Sektionssprecher Markus Valerius begrüßte die Teilnehmer mit den Worten: "Die Umsetzung des Lückenschlusses der A14 ist dringend erforderlich. Dies ist ein wichtiger Meilenstein zur Norderschließung von Sachsen-Anhalt.

Mit dem Ziel, unternehmerischen Sachverstand gebündelt in die Politik einzubringen, diskutierte die Sektion Halle des Wirtschaftsrats Deutschland am 19. Oktober bei der Finsterwalder Transport und Logistik GmbH mit Thomas Webel, Minister für Landesentwicklung und Verkehr, die Entwicklung des Güterverkehrs in Sachsen-Anhalt.

Sektionssprecher Markus Valerius begrüßte die Teilnehmer mit den Worten: "Die Umsetzung des Lückenschlusses der A14 ist dringend erforderlich. Dies ist ein wichtiger Meilenstein zur Norderschließung von Sachsen-Anhalt. Damit erhält Deutschland im Osten eine entscheidende Nord-Südverbindung. Logistik braucht schnelle und zuverlässige Verbindungen!" Gastgeber Sven Köcke, Leiter Marketing und Vertrieb der Finsterwalder Transport und Logistik GmbH in Halle betont zudem: "Neben der Verlängerung der A14 von Magdeburg über Wittenberg nach Schwerin fordern wir vor Ort die Anbindung des Hafens Halle an die Elbe sowie die Fertigstellung der Osttangente (HES). Dies sind drei Verkehrsprojekte, die auf den letzten Metern ins Stocken geraten sind." 

Lokaler Lückenschluss
In Halle verursacht die Umweltzone mit ihrem Durchfahrverbot und fehlenden Umfahrungsmöglichkeiten enorme Umwege im LKW-Verkehr.
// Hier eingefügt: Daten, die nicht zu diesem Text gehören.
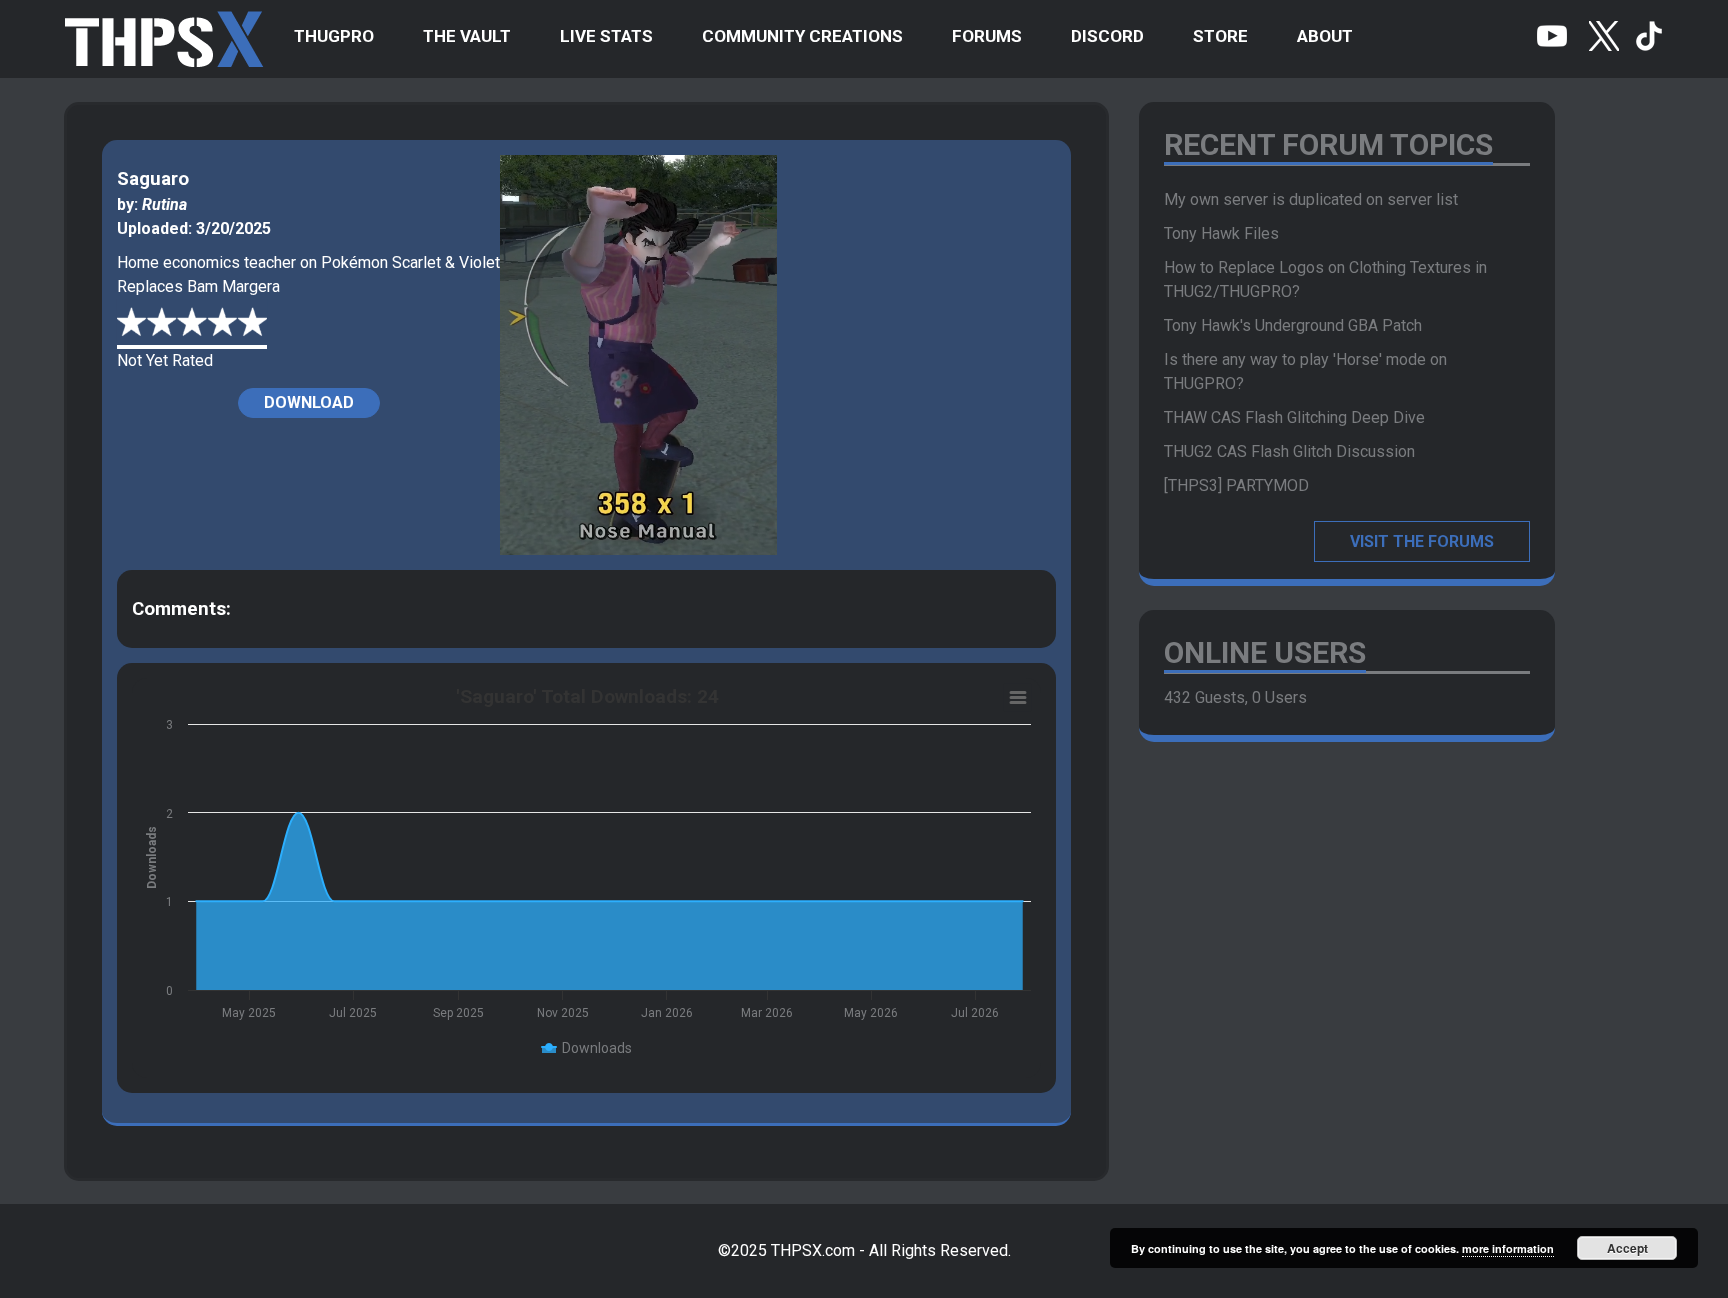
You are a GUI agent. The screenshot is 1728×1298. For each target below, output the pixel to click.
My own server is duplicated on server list (1311, 199)
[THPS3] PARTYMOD (1236, 485)
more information (1508, 1248)
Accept (1627, 1248)
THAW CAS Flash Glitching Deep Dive (1294, 417)
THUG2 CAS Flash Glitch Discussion (1289, 451)
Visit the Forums (1422, 541)
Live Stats (606, 36)
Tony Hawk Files (1221, 233)
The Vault (467, 36)
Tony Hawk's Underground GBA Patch (1293, 325)
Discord (1107, 36)
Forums (987, 36)
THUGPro (334, 36)
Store (1220, 36)
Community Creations (802, 36)
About (1325, 36)
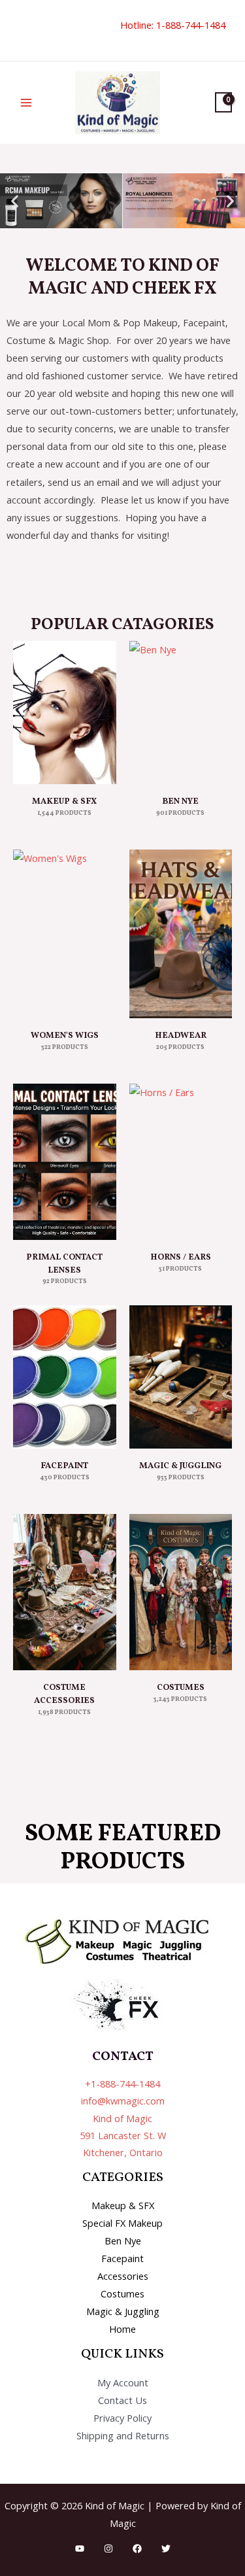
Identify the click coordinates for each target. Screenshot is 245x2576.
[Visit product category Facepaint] (64, 1377)
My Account (122, 2382)
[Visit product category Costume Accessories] (64, 1592)
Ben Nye (123, 2240)
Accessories (122, 2275)
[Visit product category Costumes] (181, 1592)
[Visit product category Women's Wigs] (64, 934)
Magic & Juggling (122, 2311)
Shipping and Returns (122, 2435)
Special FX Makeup (122, 2222)
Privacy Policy (122, 2417)
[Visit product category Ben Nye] (181, 712)
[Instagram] (108, 2548)
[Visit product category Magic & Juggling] (181, 1377)
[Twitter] (166, 2548)
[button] (17, 30)
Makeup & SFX (122, 2205)
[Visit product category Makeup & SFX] (64, 712)
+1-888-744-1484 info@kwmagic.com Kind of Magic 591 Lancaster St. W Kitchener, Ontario (123, 2118)
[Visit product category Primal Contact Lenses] (64, 1162)
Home (122, 2328)
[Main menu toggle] (26, 103)
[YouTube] (79, 2548)
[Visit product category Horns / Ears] (181, 1162)
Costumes (122, 2293)
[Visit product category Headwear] (181, 934)
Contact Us (122, 2400)
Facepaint (122, 2258)
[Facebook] (137, 2548)
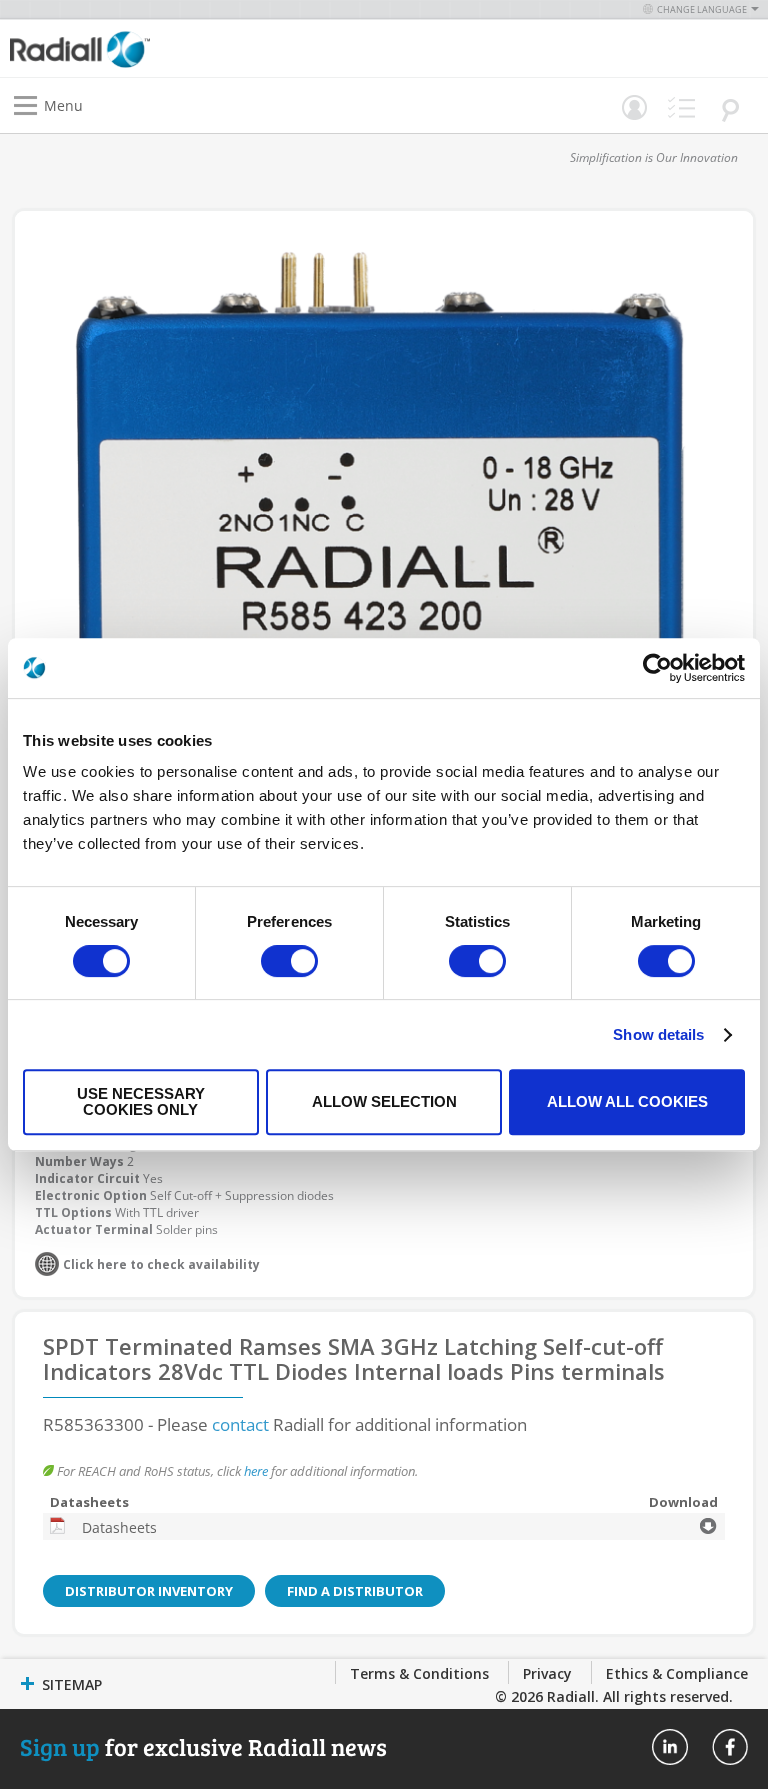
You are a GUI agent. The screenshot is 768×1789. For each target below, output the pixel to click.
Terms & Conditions (419, 1673)
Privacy (547, 1673)
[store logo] (202, 48)
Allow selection (384, 1101)
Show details (658, 1034)
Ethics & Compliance (677, 1673)
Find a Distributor (355, 1591)
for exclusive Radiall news (203, 1746)
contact (240, 1424)
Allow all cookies (627, 1101)
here (256, 1471)
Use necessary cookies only (141, 1101)
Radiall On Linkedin (670, 1747)
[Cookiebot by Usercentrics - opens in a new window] (657, 668)
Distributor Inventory (149, 1591)
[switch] (289, 963)
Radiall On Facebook (730, 1747)
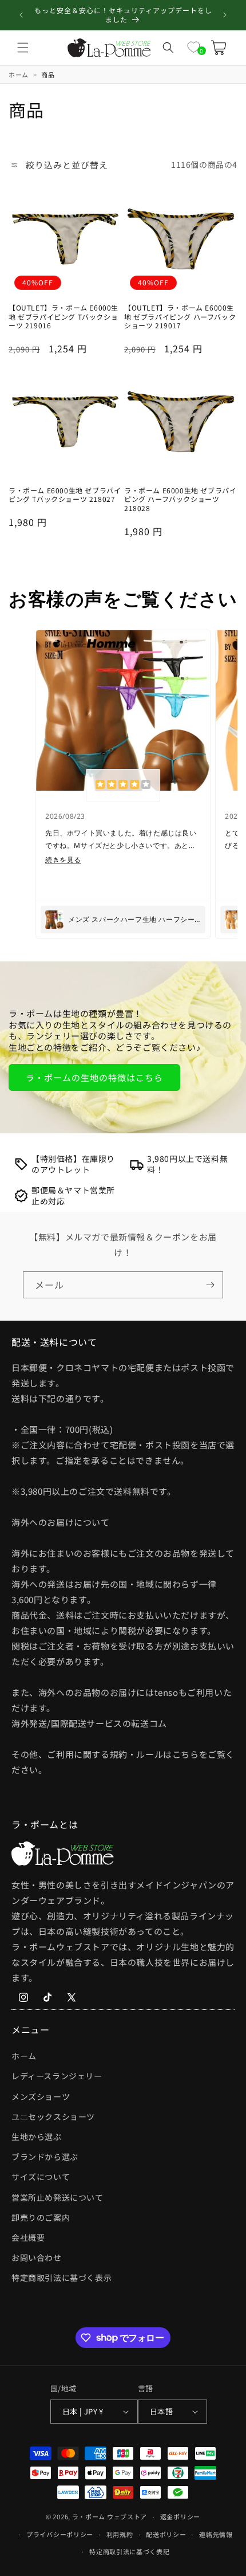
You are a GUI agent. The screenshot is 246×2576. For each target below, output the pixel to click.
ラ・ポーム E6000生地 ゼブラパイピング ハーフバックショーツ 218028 (180, 499)
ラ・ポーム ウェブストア (109, 2516)
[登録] (210, 1284)
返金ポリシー (180, 2516)
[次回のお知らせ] (224, 15)
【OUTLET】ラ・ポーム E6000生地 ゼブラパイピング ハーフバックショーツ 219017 (180, 316)
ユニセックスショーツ (53, 2116)
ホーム (24, 2055)
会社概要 (28, 2237)
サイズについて (40, 2176)
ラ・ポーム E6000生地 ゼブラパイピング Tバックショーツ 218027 (65, 495)
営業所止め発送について (57, 2197)
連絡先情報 (216, 2534)
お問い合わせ (36, 2257)
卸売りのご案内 (40, 2217)
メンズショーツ (40, 2096)
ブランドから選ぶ (44, 2156)
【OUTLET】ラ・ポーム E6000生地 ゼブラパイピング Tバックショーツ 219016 (63, 316)
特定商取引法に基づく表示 (61, 2277)
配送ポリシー (166, 2534)
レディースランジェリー (56, 2076)
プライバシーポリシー (59, 2534)
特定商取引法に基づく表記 (129, 2551)
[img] (123, 785)
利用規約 (119, 2534)
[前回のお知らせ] (21, 15)
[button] (22, 47)
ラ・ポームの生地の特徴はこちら (94, 1077)
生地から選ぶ (36, 2136)
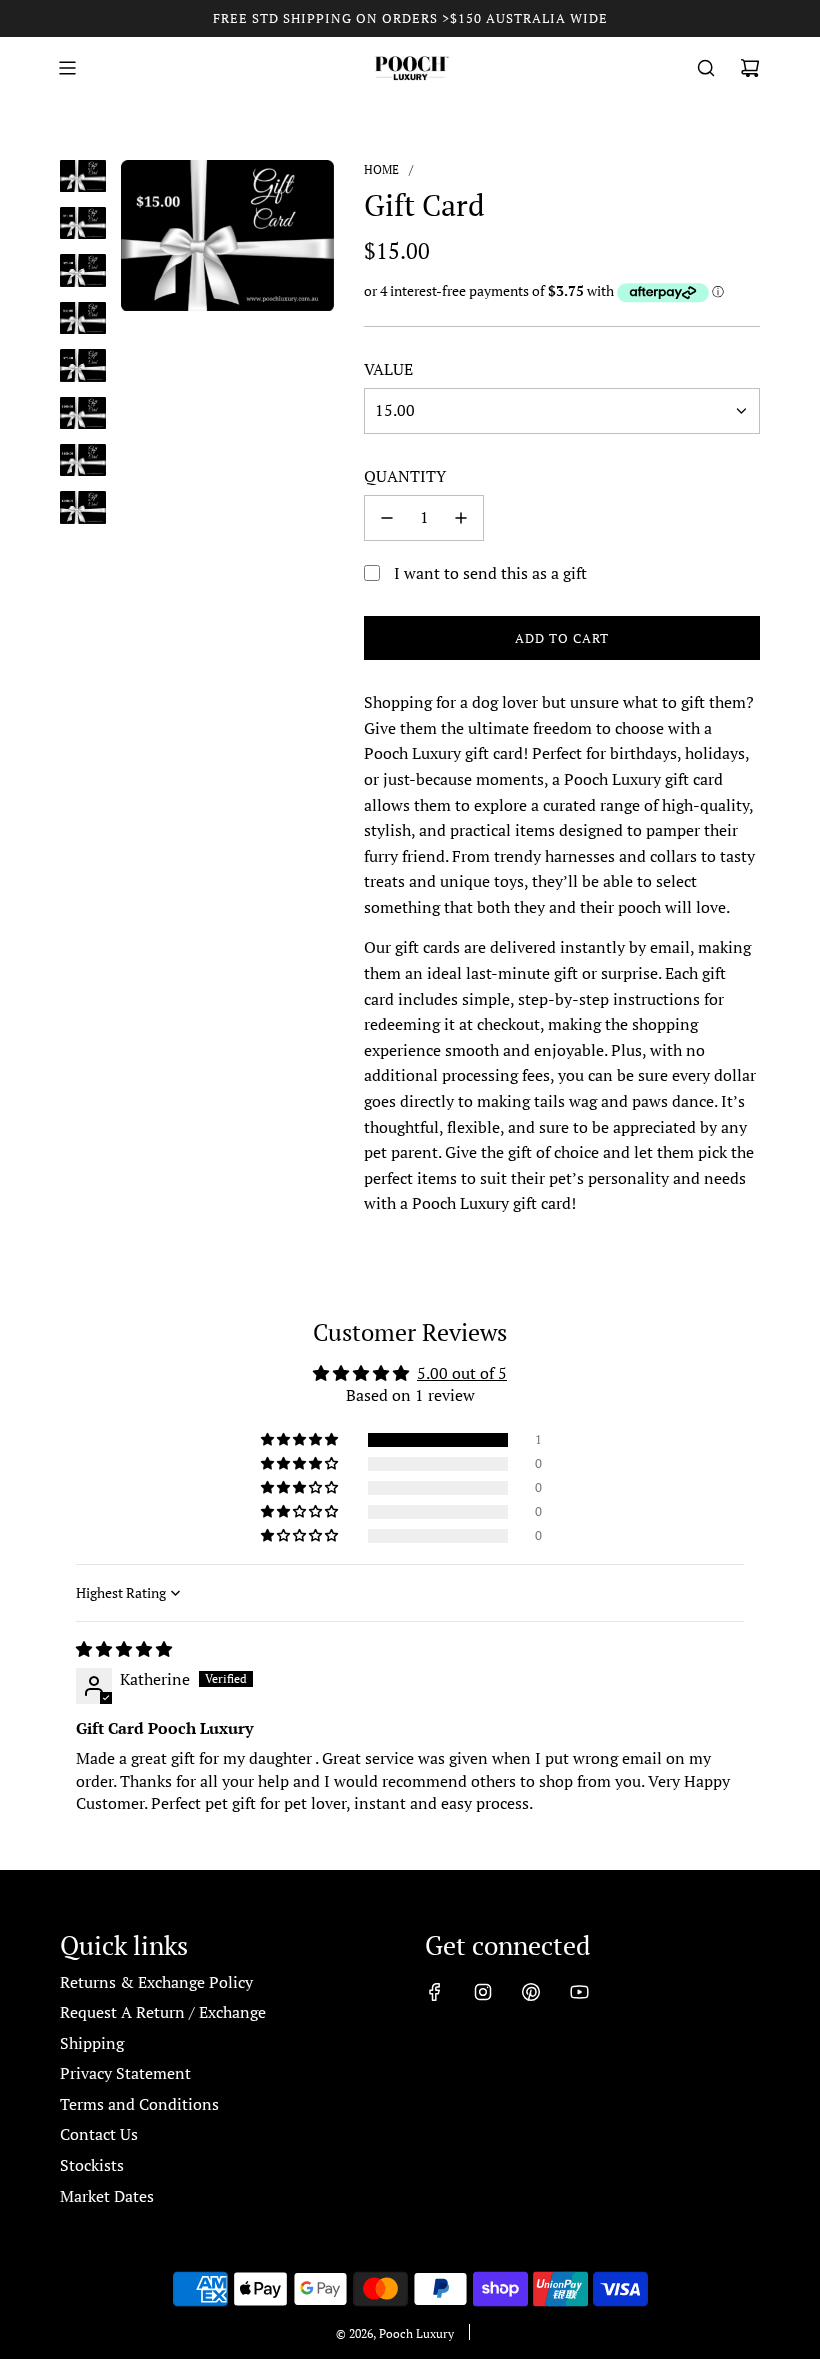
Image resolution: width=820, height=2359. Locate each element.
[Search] (706, 68)
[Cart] (750, 68)
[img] (124, 1649)
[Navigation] (67, 68)
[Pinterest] (531, 1992)
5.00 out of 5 (462, 1373)
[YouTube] (579, 1992)
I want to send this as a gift (490, 573)
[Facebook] (435, 1992)
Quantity (405, 476)
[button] (301, 1440)
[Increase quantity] (461, 518)
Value (388, 369)
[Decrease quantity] (387, 518)
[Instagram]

Aus Sicht eines Transportdienstleisters wie Finsterwalder muss im Westen der Ausbau der A 143 zwischen der Anschlussstelle Halle/Neustadt und dem Autobahndreieck Halle/Nord und im Osten die Haupterschließungsstraße (HES) zwischen der Anschlussstelle Delitzscher Straße und der Bundesfernstraße B 100 vorangetrieben werden. Bei steigenden Mengen im Güterverkehr kann langfristig der Hafen Halle mit dem Ausbau des Saalekanals als Verbindung zur Elbe einen Teil der Güter auf das umweltfreundliche Binnenschiff verlagern und damit das regionale Straßennetz entlasten.
 
Vernetzte Verkehrsträger
Im Bundesland Sachsen-Anhalt mit seinem bedeutenden Verkehrsknotenpunkt Stadt Halle ist die Logistik ein wichtiger Branchenschwerpunkt. Für eine leistungsfähige Infrastruktur setzt sich Verkehrsminister Webel ein und betont auf der Veranstaltung: "Sachsen-Anhalt hat in den vergangenen Jahren viel Wert auf den Ausbau der Infrastruktur gelegt. Als Land halten wir an den Zusagen des Bundes zum weiteren Infrastrukturausbau in Sachsen-Anhalt fest. Dazu zählt neben den erwähnten Projekten auch die Zugbildungsanlage in Halle. Immerhin werden 78 Prozent des Güteraufkommens in Deutschland auf der Straße transportiert. Die Zugbildungsanlage kann die Kapazitäten der Bahn im Güterverkehr erheblich steigern. Logistik braucht die Vernetzung von Schiene, Straße und Wasser."